Suivez toute l'actualité Desjoyaux

Mardi, 6 Mars, 2018

 

A 64 ans, le fils du fondateur Jean Desjoyaux est à  la tête d'une affaire rentable et en pleine croissance, qui affiche de nouvelles ambitions à l'export. Optimiste, Jean-Louis Desjoyaux estime que ses enfants et neveux «ont une bombe atomique dans les mains».

 

C'est un concentré d'énergie, s'adonnant chaque semaine à ses parties de football, une véritable passion.
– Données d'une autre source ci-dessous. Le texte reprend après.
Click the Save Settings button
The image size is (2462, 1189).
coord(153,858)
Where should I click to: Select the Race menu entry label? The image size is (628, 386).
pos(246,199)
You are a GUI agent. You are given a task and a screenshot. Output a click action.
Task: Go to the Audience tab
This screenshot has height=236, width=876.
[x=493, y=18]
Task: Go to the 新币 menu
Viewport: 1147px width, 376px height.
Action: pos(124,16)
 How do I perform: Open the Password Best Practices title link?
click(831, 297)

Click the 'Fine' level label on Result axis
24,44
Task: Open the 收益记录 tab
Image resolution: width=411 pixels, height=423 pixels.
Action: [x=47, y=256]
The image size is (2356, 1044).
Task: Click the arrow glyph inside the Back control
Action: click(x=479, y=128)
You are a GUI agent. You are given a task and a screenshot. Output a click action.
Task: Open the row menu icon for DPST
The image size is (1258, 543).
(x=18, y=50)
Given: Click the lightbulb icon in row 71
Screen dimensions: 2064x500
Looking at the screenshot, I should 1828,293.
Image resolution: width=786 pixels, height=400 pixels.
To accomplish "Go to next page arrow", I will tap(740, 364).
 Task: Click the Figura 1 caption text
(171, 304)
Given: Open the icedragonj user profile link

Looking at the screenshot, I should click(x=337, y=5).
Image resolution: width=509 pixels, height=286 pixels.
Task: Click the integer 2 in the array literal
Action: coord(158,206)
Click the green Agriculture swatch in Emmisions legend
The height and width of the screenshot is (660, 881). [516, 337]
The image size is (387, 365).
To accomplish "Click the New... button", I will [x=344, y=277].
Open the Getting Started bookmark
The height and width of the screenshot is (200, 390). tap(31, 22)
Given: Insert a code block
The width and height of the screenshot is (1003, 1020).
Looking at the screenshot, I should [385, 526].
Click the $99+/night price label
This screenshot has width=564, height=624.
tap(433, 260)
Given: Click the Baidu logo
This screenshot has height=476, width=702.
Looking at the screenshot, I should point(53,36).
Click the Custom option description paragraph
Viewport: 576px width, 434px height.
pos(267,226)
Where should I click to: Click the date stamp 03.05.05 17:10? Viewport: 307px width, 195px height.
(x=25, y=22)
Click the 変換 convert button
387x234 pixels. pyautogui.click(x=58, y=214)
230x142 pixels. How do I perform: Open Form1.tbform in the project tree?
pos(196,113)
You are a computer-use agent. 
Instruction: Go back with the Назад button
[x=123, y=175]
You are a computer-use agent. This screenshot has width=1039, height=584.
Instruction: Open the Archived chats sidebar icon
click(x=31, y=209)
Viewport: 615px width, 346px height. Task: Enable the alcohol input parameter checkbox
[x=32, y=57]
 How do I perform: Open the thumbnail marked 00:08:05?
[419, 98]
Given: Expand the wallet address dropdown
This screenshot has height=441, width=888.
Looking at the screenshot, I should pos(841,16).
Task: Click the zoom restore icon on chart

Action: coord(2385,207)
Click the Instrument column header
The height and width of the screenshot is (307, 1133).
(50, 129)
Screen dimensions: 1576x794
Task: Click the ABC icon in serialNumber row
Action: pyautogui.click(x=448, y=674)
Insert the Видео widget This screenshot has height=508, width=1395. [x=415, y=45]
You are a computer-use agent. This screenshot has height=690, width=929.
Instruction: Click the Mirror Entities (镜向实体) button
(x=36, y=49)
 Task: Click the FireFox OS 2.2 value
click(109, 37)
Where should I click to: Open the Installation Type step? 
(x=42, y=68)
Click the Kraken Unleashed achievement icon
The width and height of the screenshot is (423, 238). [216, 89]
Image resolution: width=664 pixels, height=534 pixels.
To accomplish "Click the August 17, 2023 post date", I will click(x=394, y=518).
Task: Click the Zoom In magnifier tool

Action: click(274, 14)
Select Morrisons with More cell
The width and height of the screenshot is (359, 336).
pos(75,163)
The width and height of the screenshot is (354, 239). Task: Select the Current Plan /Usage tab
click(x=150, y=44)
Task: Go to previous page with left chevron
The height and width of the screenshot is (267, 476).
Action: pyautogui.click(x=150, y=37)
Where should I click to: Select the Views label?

À 64 ans, Jean-Louis Desjoyaux, monté à Paris mercredi de son berceau de Cuzieu (Saint-Étienne) avec son livre anniversaire, pour célébrer les 50 ans des piscines Desjoyaux,  était rayonnant, entouré de ses enfants et collaborateurs Nicolas et Fanny. L'entreprise familiale, cotée en Bourse, qui affiche une belle santé, poursuit sans vagues sa conquête du monde et se prépare même à «une grosse accélération» avec l'ouverture d'une vingtaine de franchises en France, mais aussi en Turquie, Hongrie, Israël...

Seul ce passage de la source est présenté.